## [Selection]
==*==
Elena Pershakova is a woman human rights defender and lawyer. She is the Head of Legal Team of the Public Verdict Foundation. The Public Verdict Foundation was established in February 2004 as a non-profit organization offering legal assistance to victims of human rights abuse at the hands of law enforcement officers in Russia. The Public Verdict Foundation works to promote a climate of non-tolerance to abusive law enforcement practices in the Russian society, and to ensure civilian oversight of the law enforcement. In her litigation work Elena Pershakova focuses on civic freedoms.

Russia

The environment for the work of human rights defenders (HRDs) in the Russian Federation is difficult, especially for those who defend and promote the rights of LGBTI people, ethnic and religious minorities, refugees, as well as activists of the North Caucasus and the unlawfully annexed Crimean Peninsula. HRDs are often subjected to acts of harassment, surveillance, physical attacks, threat, raids and searches on their offices and homes, slander and smear campaigns, judicial harassment, arbitrary detention, and ill-treatment, as well as violations of the rights to freedom of expression, association, and assembly. There have also been cases where HRDs have been murdered as a result of their work.
==*==
## [Rows of pointing data]
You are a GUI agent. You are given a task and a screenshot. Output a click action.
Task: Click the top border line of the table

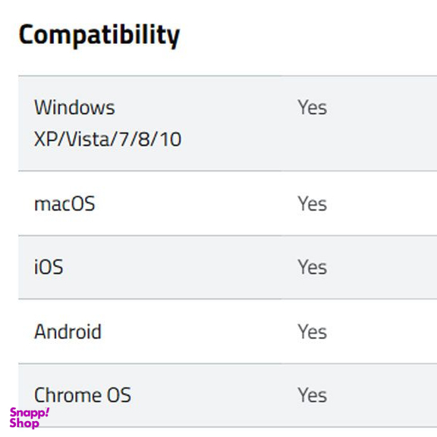coord(228,76)
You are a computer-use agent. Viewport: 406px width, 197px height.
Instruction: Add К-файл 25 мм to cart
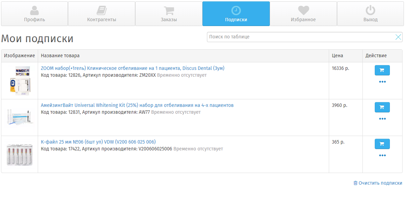pyautogui.click(x=382, y=144)
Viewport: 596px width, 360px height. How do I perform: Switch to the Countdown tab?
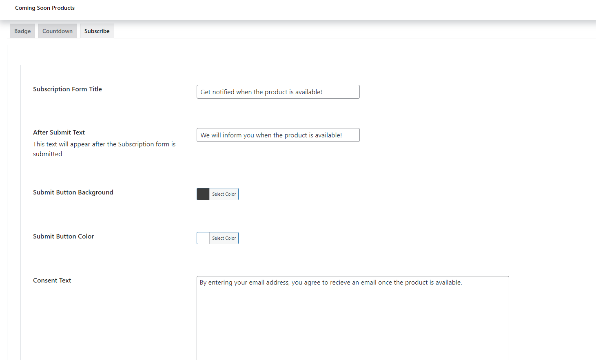tap(57, 31)
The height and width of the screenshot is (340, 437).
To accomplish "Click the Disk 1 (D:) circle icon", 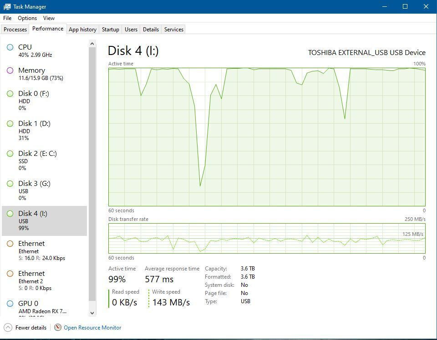I will pos(10,124).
==*==
## [Exercise set]
[1] Reproduce the text about Elena Pershakova from "The environment for" up to and including "of their work.".
[2] According to the text about Elena Pershakova, when was the Public Verdict Foundation established?
[3] Extend the text about Elena Pershakova and human rights defenders in Russia, starting after its final sentence.
The listing above was taken from a separate source.

## [Replies]
[1]
The environment for the work of human rights defenders (HRDs) in the Russian Federation is difficult, especially for those who defend and promote the rights of LGBTI people, ethnic and religious minorities, refugees, as well as activists of the North Caucasus and the unlawfully annexed Crimean Peninsula. HRDs are often subjected to acts of harassment, surveillance, physical attacks, threat, raids and searches on their offices and homes, slander and smear campaigns, judicial harassment, arbitrary detention, and ill-treatment, as well as violations of the rights to freedom of expression, association, and assembly. There have also been cases where HRDs have been murdered as a result of their work.

[2] February 2004

[3]
The anti-terrorism and anti-extremism legislation amended in 2016 authorises law enforcement agencies and special police to infringe on political and civil rights, as well as on the right to privacy of HRDs. At the same time, the authorities frequently fail to impartially and thoroughly investigate criminal offences perpetrated against HRDs and independent journalists, which is also abetted by the extreme corruption of the Russian judicial system and its non-compliance with international standards of justice and rule of law.

The Foreign Agent Law introduced in 2012, together with the so-called ‘law on undesirable organisations’ introduced in 2015, characterises human rights advocacy as ‘a political activity’ and labels human rights organisations as ‘foreign agents’ with all the relevant implications. This includes arbitrary and frequent inspections along with the possibility to be stopped from working on the pretext of ‘undesirability’; allegations of allegiance to foreign interests and of posing a threat to constitutional rule, national defence capacity, or national security. Many human rights organisations which refused to be labelled as ‘foreign agents’ have been forced to stop their activities in the country.